Information Validity

  • The published information is only as useful as it is reliable. A first level of validation comes from the compliance with the GLUE schema: however, this still leaves a lot of margin for mistakes, in particular considering that the structure of the information is complex from a configuration point of view and it is not trivial for system administrators to configure, leaving sometimes room for different interpretations. This is partially addressed by validation tools (gstat-validation and glue-validator) but they cannot prevent invalid information from being published. Such checks need to be improved and executed before the information is published.

  • The policy for publishing resources is also not clear, as there are uncertified sites not registered in GOCDB or OIM which are publishing services in the top BDII.

Information Accuracy

  • Even if information is validated it can still be incorrect or too old. As the information system is not optimized for dynamic information, it was observed that the latency for a change in a dynamic value to propagate to a top BDII ca be up to 10 minutes. This casts some doubts on the usefulness of dynamic information.
  • Information providers are unreliable, in particular for storage information: very often the space usage numbers are obviously not realistic or are missing altogether. The published information should be better validated at the WLCG and the site level.

To improve

  • The BDII information should be more thoroughly certified and audited by WLCG. A strong push in this direction would come from a decision of the experiments to use the BDII information.
  • Retrieving information from the BDII is not straightforward due to the complexity of the LDAP schema and requires non-trivial code to be written: therefore better client tools to get the information should be provided.
  • It was suggested that we should rely more on NGI for provisioning of core services such as the BDII. EGI is aming at 99% minimum availability for NGI-provided top-BDII services.


The information system mixes three types of information that have different properties/requirements. We will define this information to be structural data, meta data and state data. Structural data is information about the existence of sites and services etc. This contains information that is static through the lifetime of the service such as UniqueID and Type. As a result this information is never modified and changes very slowly. Meta data is all other information about a service/site that may be modified throughout it's lifetime excluding state data. Typically such changes coincide with a service update. State data is information about the current state of the service that is transient. Such information is highly dynamic, such as the number of running jobs. Each type of information should be provided by a system optimized for that purpose. This would result in three system that we will call the Service Catalogue, Meta Data Catalogue and a Service Monitoring System.

The Service Catalogue presents an interface for discovering services and should be restricted structural data. This should be a generic service for all infrastructure/VOs.

YOUR TASKS:
1: In the information system excerpt, what minimum availability is EGI aiming at for NGI-provided top-BDII services?
2: In the information system excerpt, rewrite the passage from "Information Accuracy" up to and including "of dynamic information.", replacing "dynamic information" with "real-time information".
3: Continue the information system excerpt from the point at which it stops.

[Entries from a dataset]
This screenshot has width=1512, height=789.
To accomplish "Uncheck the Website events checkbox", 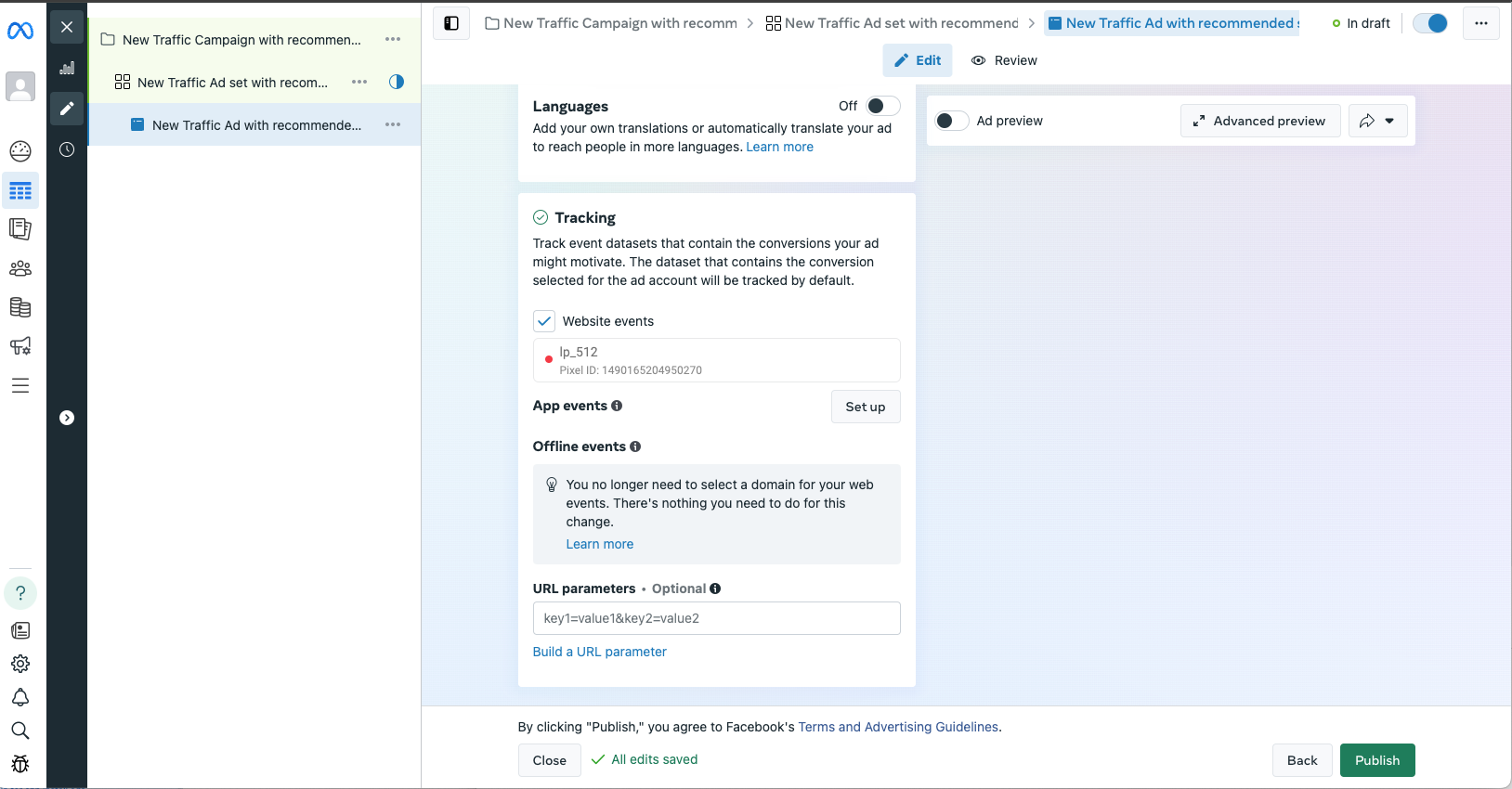I will [544, 321].
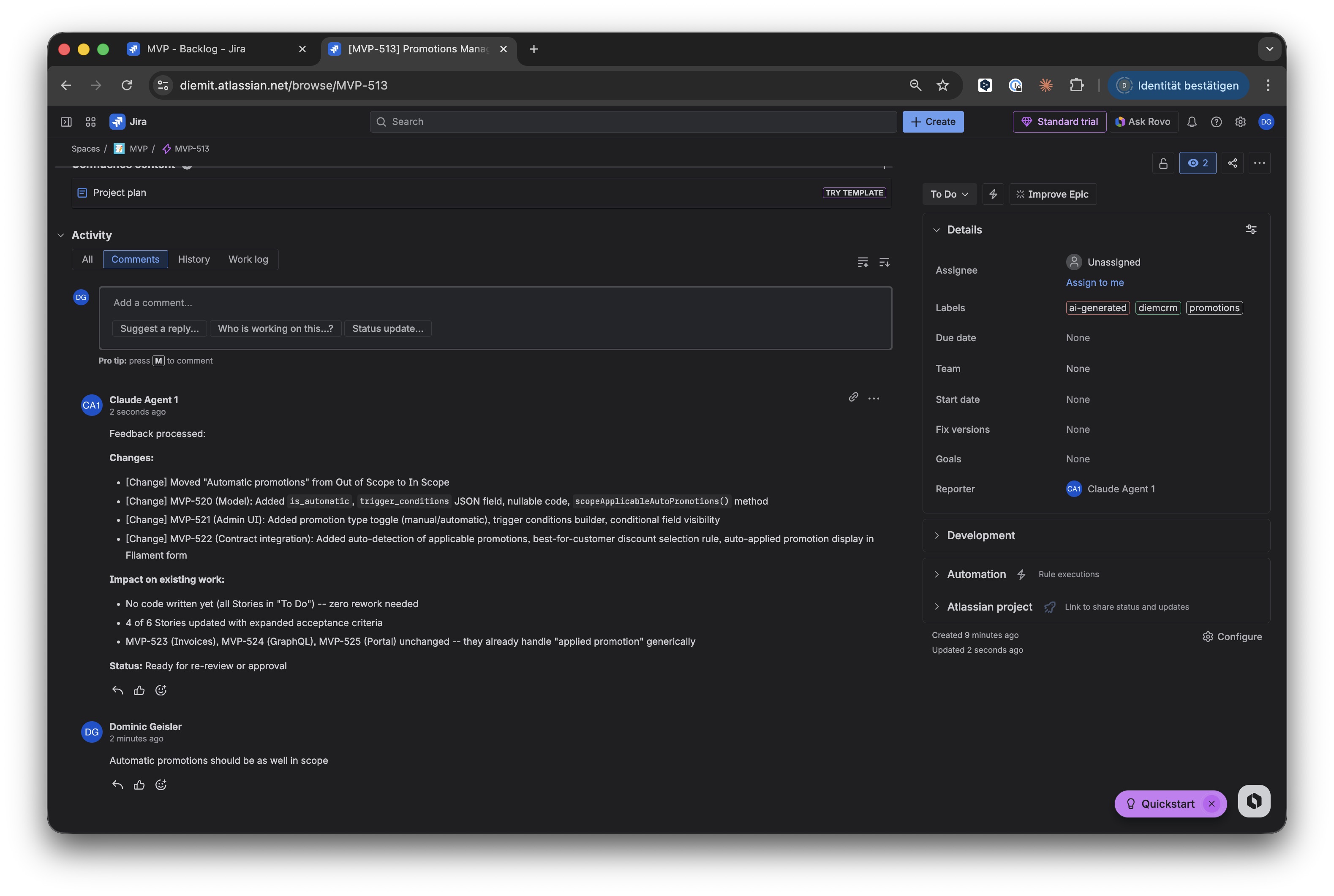Image resolution: width=1334 pixels, height=896 pixels.
Task: Open the restrict access lock icon
Action: 1163,163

SET OF ANSWERS:
1: 99% minimum availability.

2:
Information Accuracy

  • Even if information is validated it can still be incorrect or too old. As the information system is not optimized for real-time information, it was observed that the latency for a change in a dynamic value to propagate to a top BDII ca be up to 10 minutes. This casts some doubts on the usefulness of real-time information.

3:
The Meta Data Catalogue should use the Service Catalogue to discover what services exist and contact them directly to obtain further information about them. This could be considered a generic service or a VO specific tool, such as the existing Configuration databases, when VOs, can annotate this information with there own naming and semantics.

The Service Monitoring System would carry the transient state information. A publish/subscribe model would be suitable for such a system.

Batch systems


Batch systems are the core of the computing activities at the sites, they have to provide a reliable framework to fulfill the project requirements in terms of Grid integration, accounting and information systems. Provisioning of the grid layer for local batch systems at the sites has been an activity that was driven by the Batch System Support team in EGEE. The support was funded in EGEE for all used batch systems: LSF, Torque/Maui, (S)GE and Condor. But explicit funding for batch systems disappeared in the transition to EMI/EGI. So far this has been working well with the involvement of sites that hold large expertise in running the systems. Also the Support team integrated new ones in the past couple of years: (S)GE and Condor.

Top issues

Sites are getting bigger while keeping up with the pledges and the size of the clusters are in constant evolution in number of nodes. Also sites can be affected by the "change of direction" of the system they have as happened recently with SGE. It is known that Torque/Maui faces serious scalability problems and (S)GE has an uncertain future with many forks appearing from the original system, that is not open source anymore (OGE). As a consequence of this some sites would be pushed either to move from their original batch system to a new one (hence loosing the accumulated know-how) or adopt a commercial solution (MOAB, PBS-pro, LSF, etc.) The decision requires a non-negligible investment in engineering time and/or money. Apart from the batch systems mentioned to have potential issues (PBS and GE), the most common open-source solutions left are Condor and SLURM:

  • CONDOR is known to scale very well; however its concepts of queue, QoS and resource management are quite different from standard batch systems. The Grid layer was provisioned about two years ago in EGEE.
    • EGI did a survey in June 2011 (involving European, Latin America, Canada and Asia Pacific sites) to assess batch system deployment status and plans with 70 collected replies from sites. Only three sites reported to use CONDOR (1% of the sites that replied).
    • Certification activities for the Condor integration will probably have to restart.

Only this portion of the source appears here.